Real people. Real problems. Real risk. Real solutions.
Can’t tell you how many times I couldn’t even suspend my disbelief to get through the blurb. Chosen One stories. Wish fulfillment fantasies. Fairy godmother aliens (or something). Super SEAL badass warrior human who can defeat every alien in the galaxy as they line up individually to be chopped with a sword or shot in the face.
I wrote Auberon because I couldn’t find something on the shelf at Powell’s that appealed to me. I appreciate today that Powell’s is all about paper, and a lot of SF never makes it that far, so I have a question/challenge for folks out there. Specifically, people who have read a lot of my books. You silly buggers, as it were.
Javier. Jessica. Valentinian. Daniel. Gareth. Phil. Pancho. Fairchild.
If I told you that I was looking for some fun series to wallow in, where the science can be fantastic and the hand-waving a little big, but we have real people doing adventure things, what series would you recommend? I tried Nutall once, but threw the sample away on about page 5. I’ve chucked a lot of stuff by recent Big Name Authors because the rampant sexism on the author’s part left me queasy.
I want big space opera adventure, where the good guys win and the bad guys gnaw on the scenery.

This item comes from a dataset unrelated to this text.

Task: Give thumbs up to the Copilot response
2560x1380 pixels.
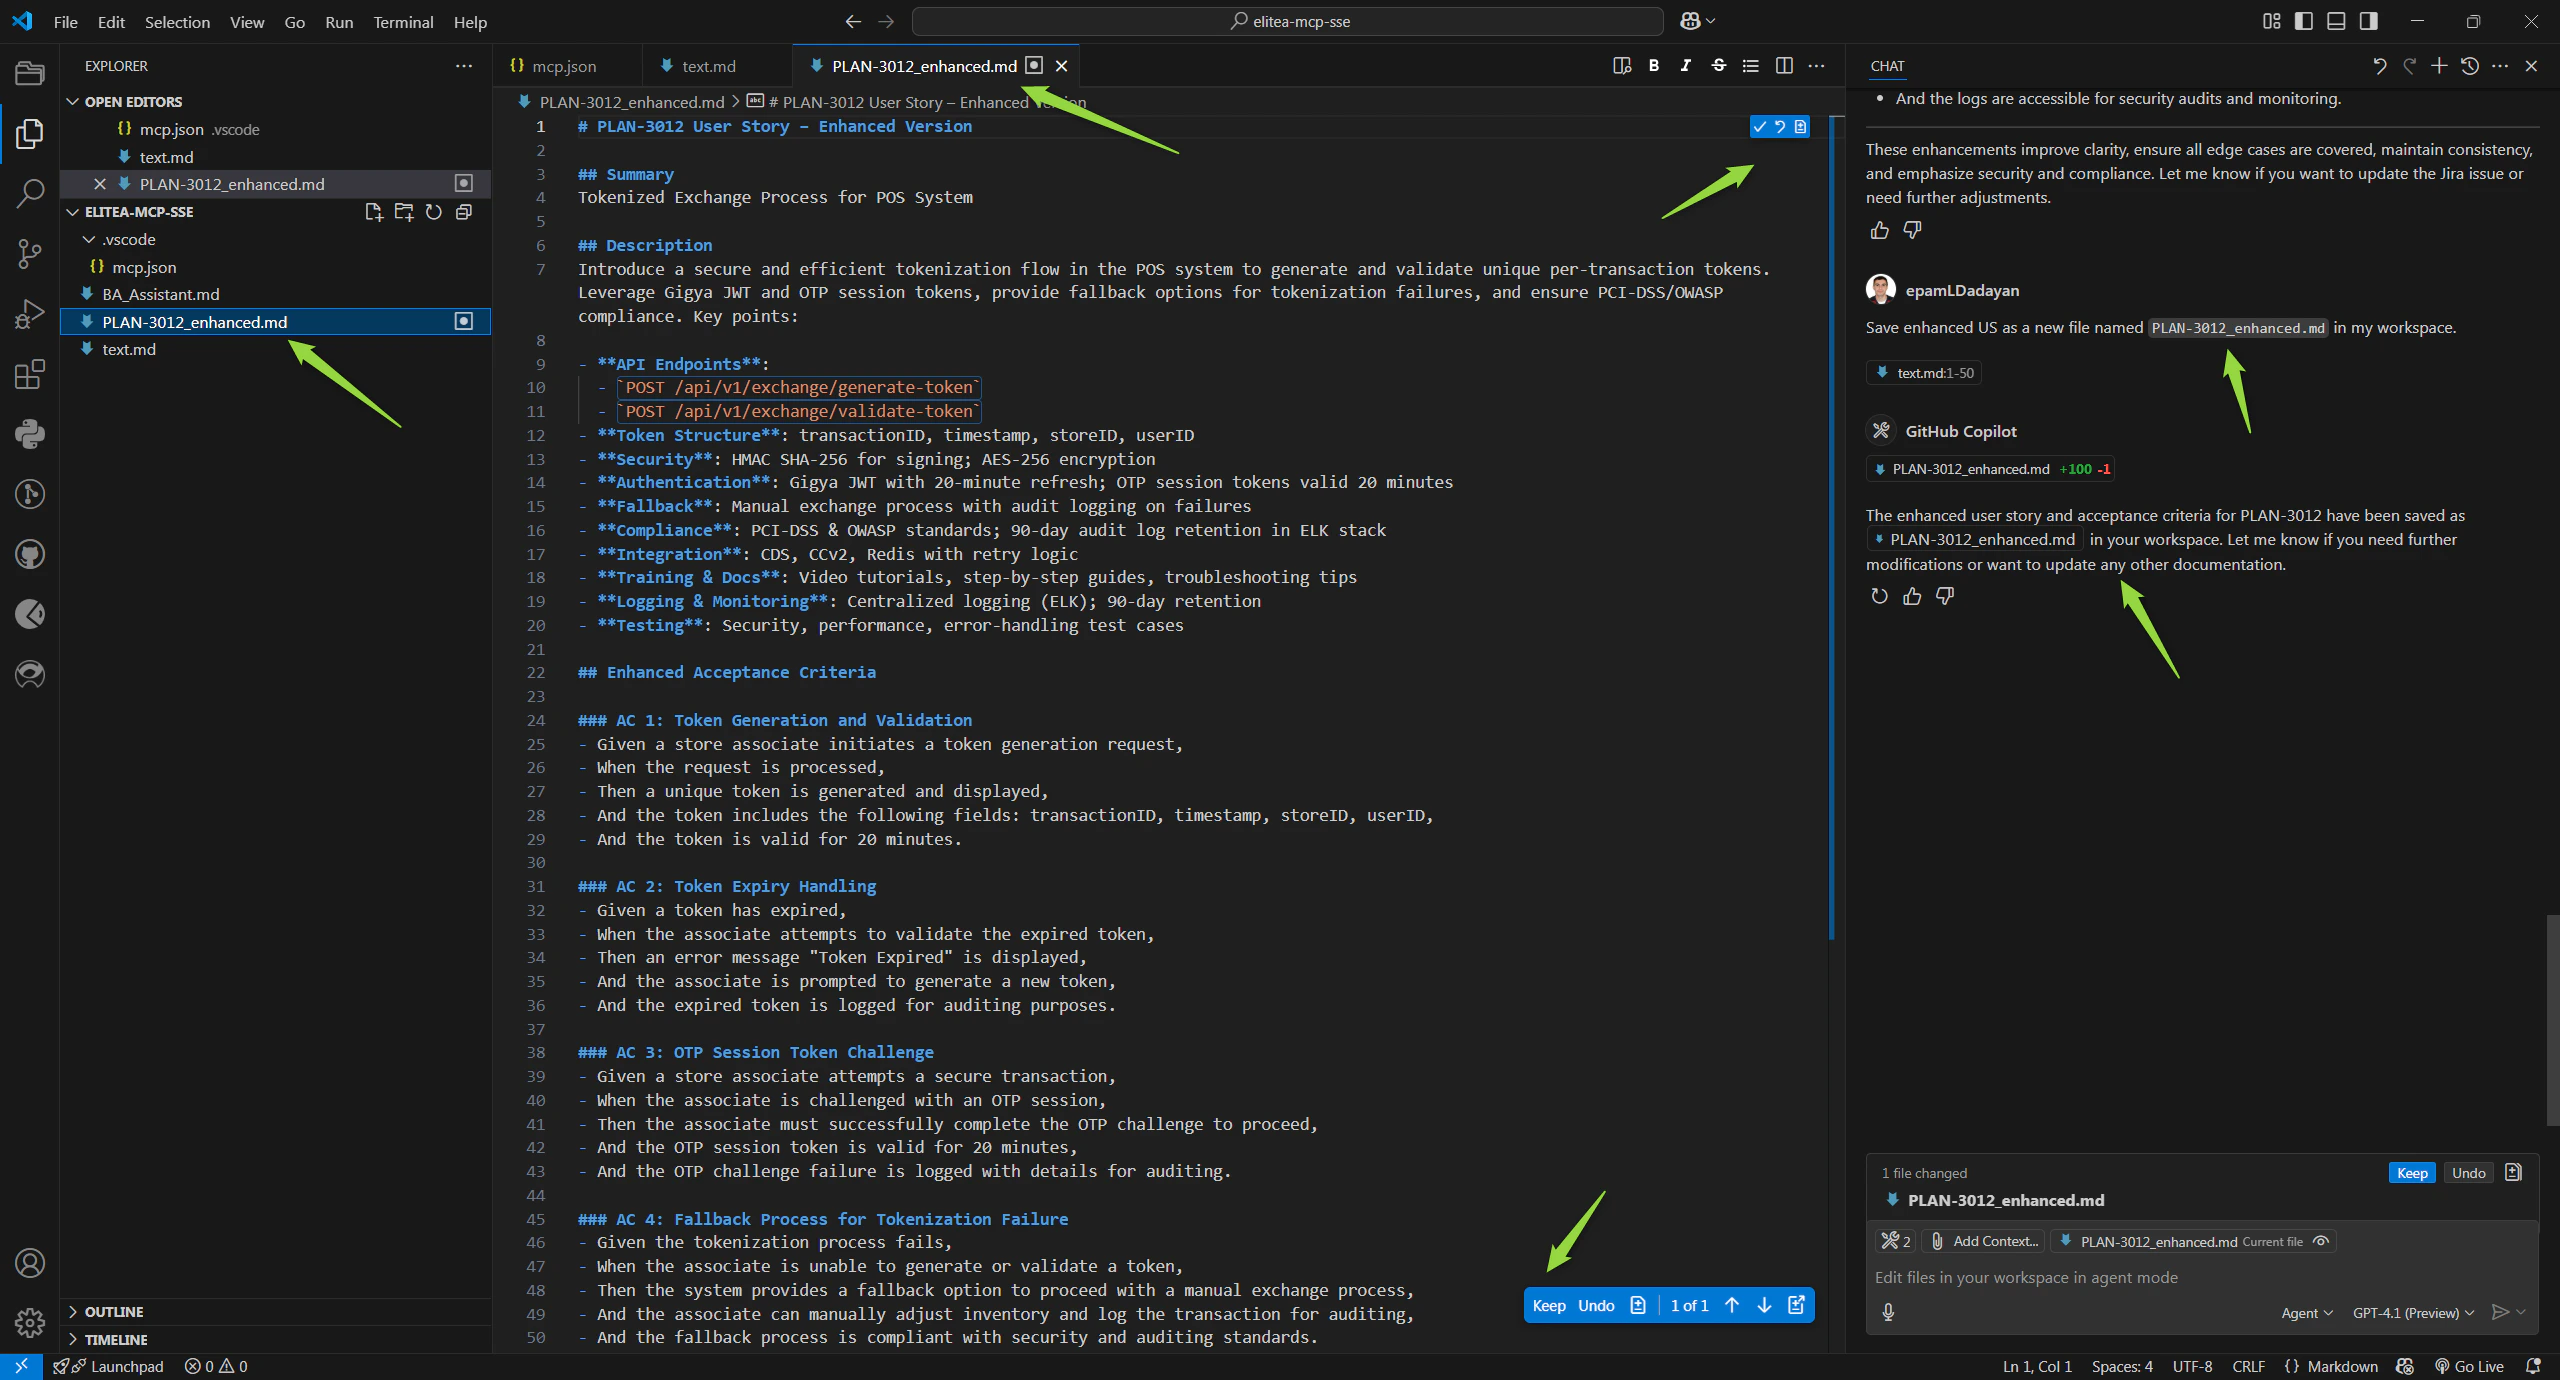Action: point(1912,596)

Think about the old Lensman books for scale. Less White Savior Chosen One (seriously, Kim Kinnison is about as much as it gets, but those books also date to the 1930s, and Doc was rather liberal for his era. Just not ours.)
What series have you read where the characters age and grow? Jessica’s nine books cover sixteen years of her life, from mid-thirties into early fifties, with all the changes she goes through. Phil picks it up four years later. Heather’s series will be later.
One of these days, I’m gonna introduce you to Casey and Vo’s oldest daughter. (heh)
What would you recommend, having read my catalog and understanding that those are my kind of stories? David Drake. Doc Smith. Asimov, not so much because he and Clark never include any Setting and most of their females are helpless princesses. I also read a great deal of Chandler and Hammett for voice. Opinion. Snark.
Who should I be reading these days?
Blaze, since you asked, have you read the Expanse novels? That series spans decades, and characters to age. How much they evolve is another question.
According to a lot of folks, the exact spot where Fabulous Publisher Babe(tm) stopped was where a LOT of folks stop. Apparently, there is a book that kills the read-through, then people say “if you can get past that, you’ll like it.” I might try book one.
Have you read Glynn Stewart’s Duchy of Terra series?
Marks against it:
– the heroine may be a Mary Sue, depending on where you draw the line.
– even the “starfish” aliens are relatable. They’re weird, but not any weirder than some actual human cultures have been.
Marks for:
– Aliens invade the Earth and win.
– Heroine heads out to privateer and DOESN’T destroy the conquering empire.
– Heroine of the first few books is promoted out of starship command. She’s still around, but she’s not commanding individual ships in combat or even fleet engagements and instead is doing diplomatic work.
If you get an itch for fantasy, I highly recommend Buehlman’s Blacktongue Thief.
How do you feel about Elizabeth Moon’s “Vatta’s War” series?
never heard of, but Esko suggested the Serrano books and I have a sample. Which should I attack first?
I’d say if shorter is more approachable, I’d start with Vatta’s War. I can loan them to you if you don’t have them.
David Weber – Honor Harrington Series
Eric Thompson Siobhan Nunmoore Series
Glyn Stewart – Duchy of Terra Series, Peacekeepers Of Sol
If you like one or more of these, have others to share also
have read the first half or so of Harrington. Got Duchy of Terra on sample. Will grab Thompson. Thx
I didn’t see the Foreigner series by CJ Cherryh mentioned. Like most of Cherryh’s work, it’s a clash-of-cultures premise, with aliens and humans learning to deal with each other.